How it is working for us

We started N75 when my daughter was just about 20 months old. After one week and seemingly no successes, I wanted to pull my hair out. That is when I read the section about using a timer, and that worked really well for us. After awhile we stopped using the timer and for a while it seemed like she was pretty much ready to go. However, she reverted back and we went back to the timer.

Now, 3 months later, we seem to be getting the hang of it for the most part (occasional accidents, mostly due to laughing) with the odd exception that when it comes to a bowel movement, my daughter just will freeze and you have to literally walk her to the toilet.

I have been fortunate that she isn't afraid to use an adult toilet so we have been fine with going out, but she isn't very vocal yet (we are working on more than one language) so she isn't yet able to express when she needs to go other than whining perhaps. One fun tip: if you are out and the toilets are those automatic flushing kind, just put something over the sensor until your child is done (a piece of clothing works easily enough).

I've decided not to work on the nighttime "training" until after she is is two and we have totally mastered the daytime training.

Things I like about the program:

  • The only prize for using the toilet is the natural consequence of using the toilet - a dry bottom. There is no candies, stickers, or other such things.
  • The program is also natural in that it mostly just "happens" - specifically, I have heard of other systems where you literally are following the kid around for a few days and constantly talking about using the toilet.
  • The window of time is reasonable: 6 weeks- 3 months. I know we all want our kids to be super stars at everything but my daughter is finally pretty much getting it and we are at 3 months.
  • Rosemond provides a couple other useful strategies for parents, especially for parents of children who are older than the ideal window of 18-24 months and whose children are now rebelling against the idea of using the toilet.

Issues with N75

In general, I have to say that I like this program. I also like how Rosemond addresses people like me, micro-managers, and gives us tips for how to use the program without stressing about it- which is key. Many people I am sure have had complete success with this program, but here are some issues I had.
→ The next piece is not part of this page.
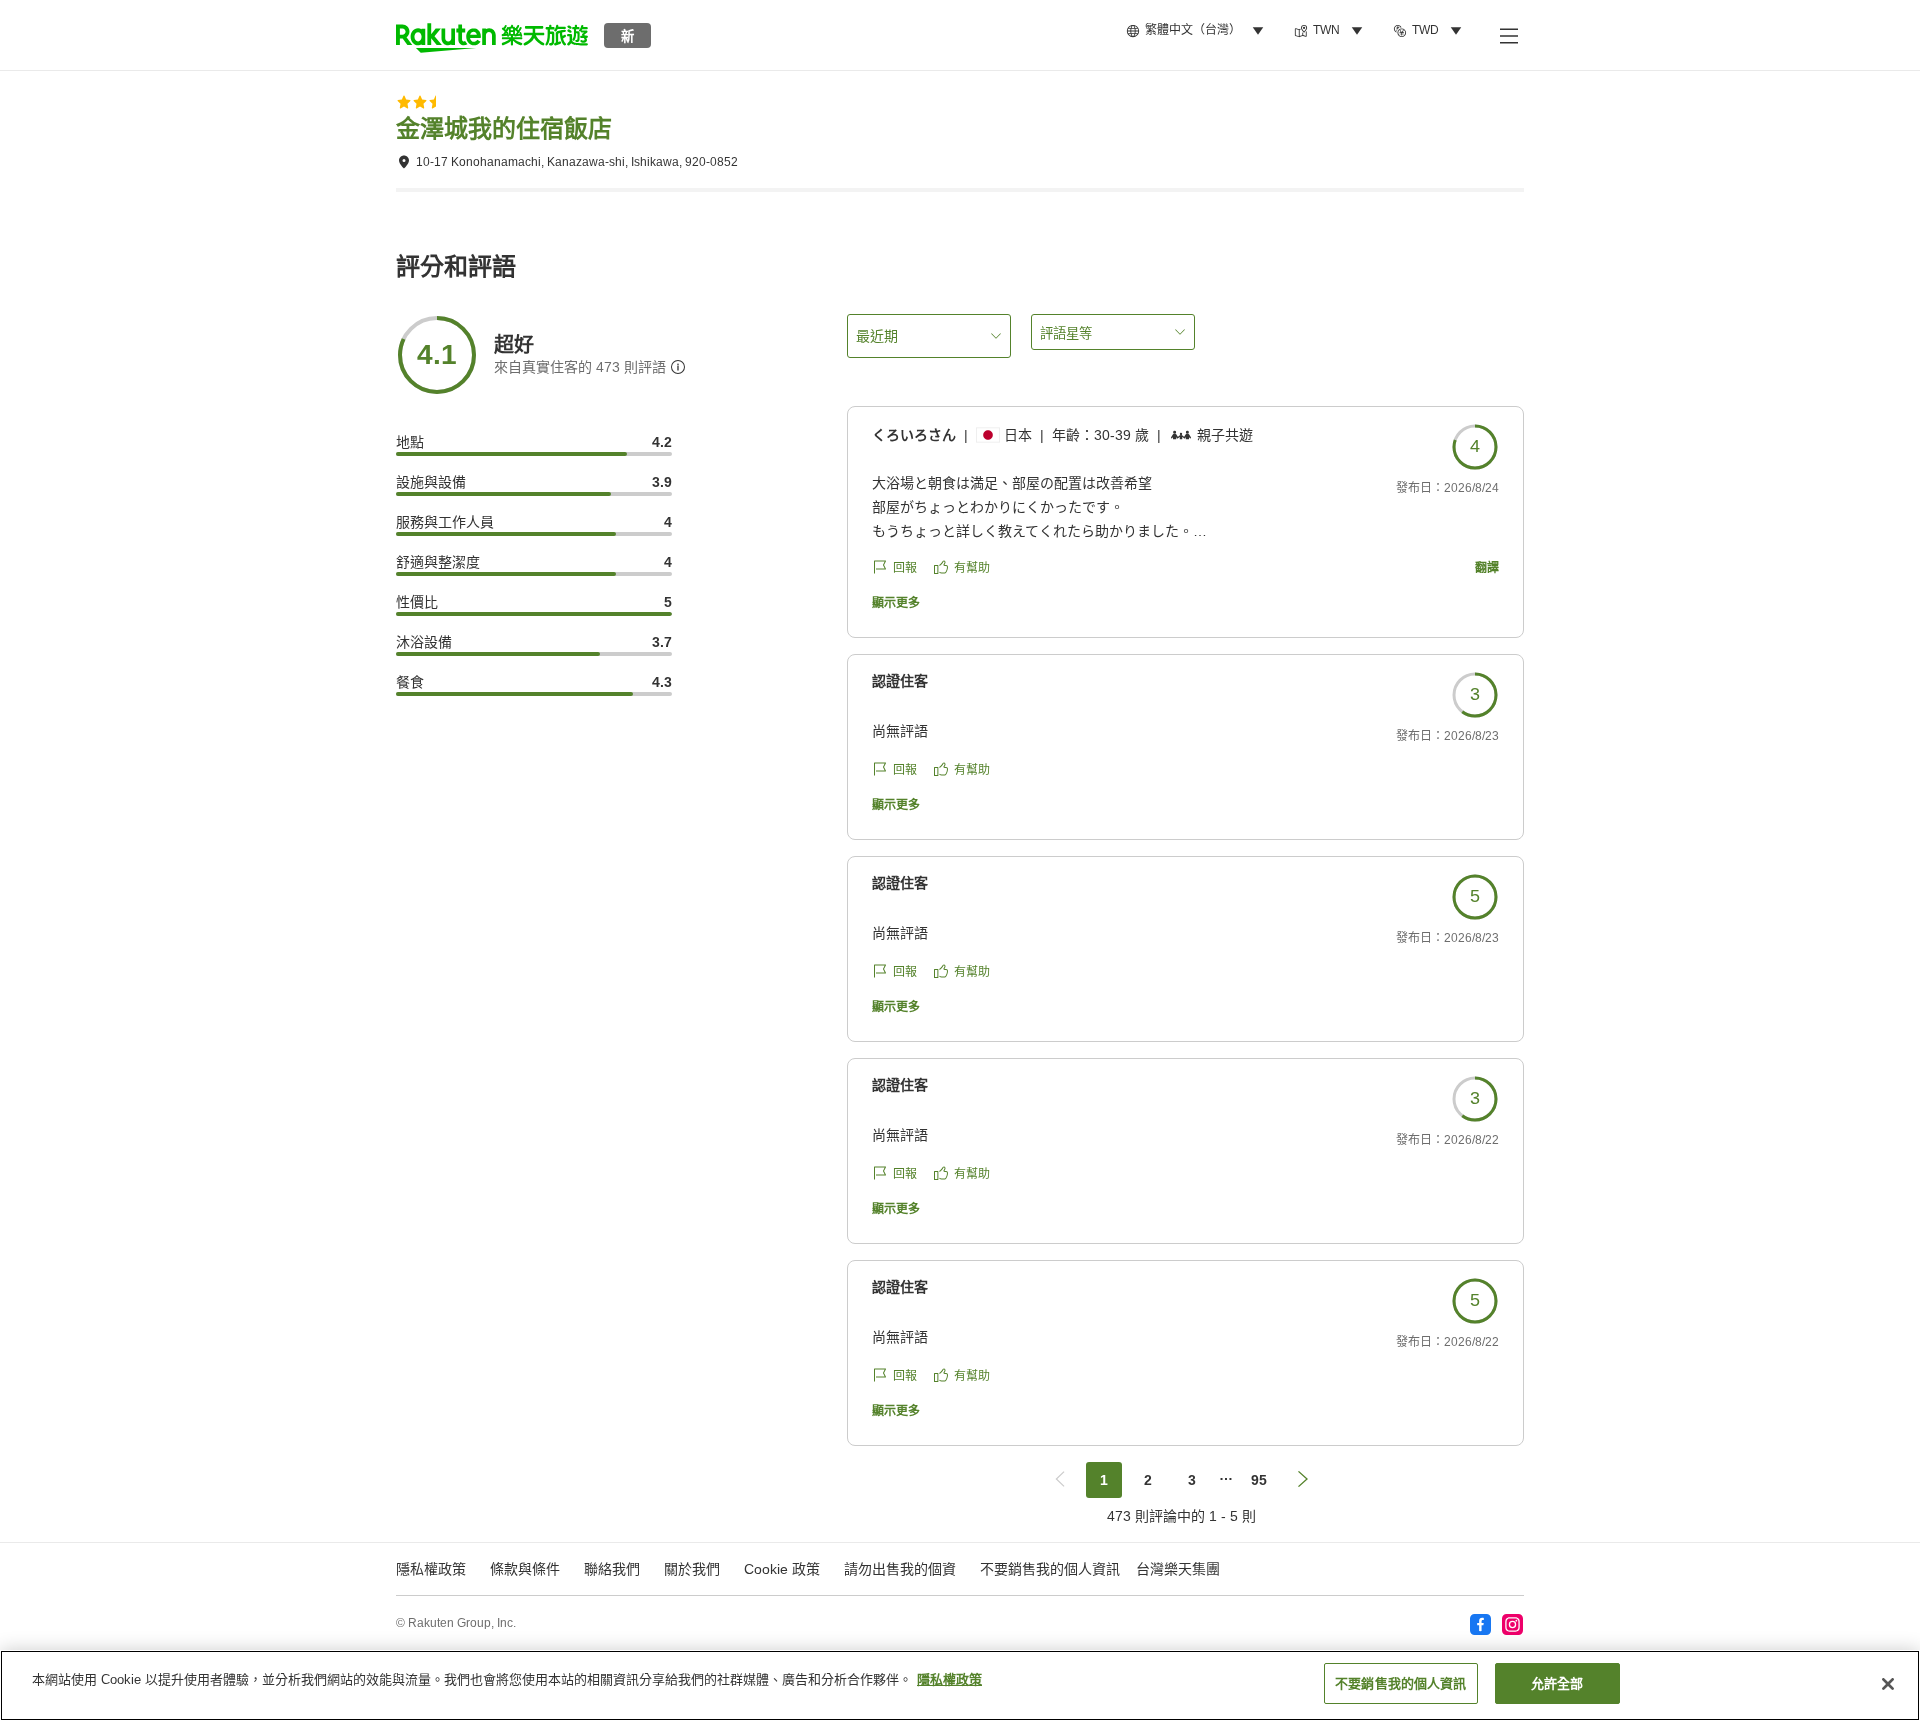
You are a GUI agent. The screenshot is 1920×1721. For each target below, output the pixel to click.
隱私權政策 (949, 1679)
  • One key element is that the child be naked and that toilet training occur when the child is 18-24 months. I know this is a 6 month window but we cut it kind of close in our slightly cold climate here in Nebraska. Also, being naked is difficult with a child with eczema - we really had to step up our "no scratching!" and lotioning game.
  • Our daughter seemed to get the concept somewhat quickly (i.e. 8 weeks) and had a whole week of no accidents. I was about ready to call it done when she started having daily accidents again. Rosemond doesn't really address how to deal with a child who clearly knows what to do but chooses not to do it.
  • Although Rosemond suggests starting children at 18 months, he often seems to assume that children at 18 months can do more than my child can. For example, my child cannot tell me when she needs to use the restroom, but she can go over to it and use it on her own. I think he should emphasize the importance of some kind of potty signal or getting the child to say the word potty when they need to use the bathroom which would help further down the line.
  • Rosemond describes how to help children being nighttime toilet trained, but again, seems to base the strategy on what older children too. For example, Rosemond says that you should keep a towel near the child's bed and train them to dry themselves off if they have an accident at night. I doubt my 23 month old could do this (or 21 month old if I had started earlier), and even if she could, he never mentions how she is supposed to be able to see well enough to get up and grab a towel.
  • I'm going to have to spend a lot more than $75 to clean my carpets.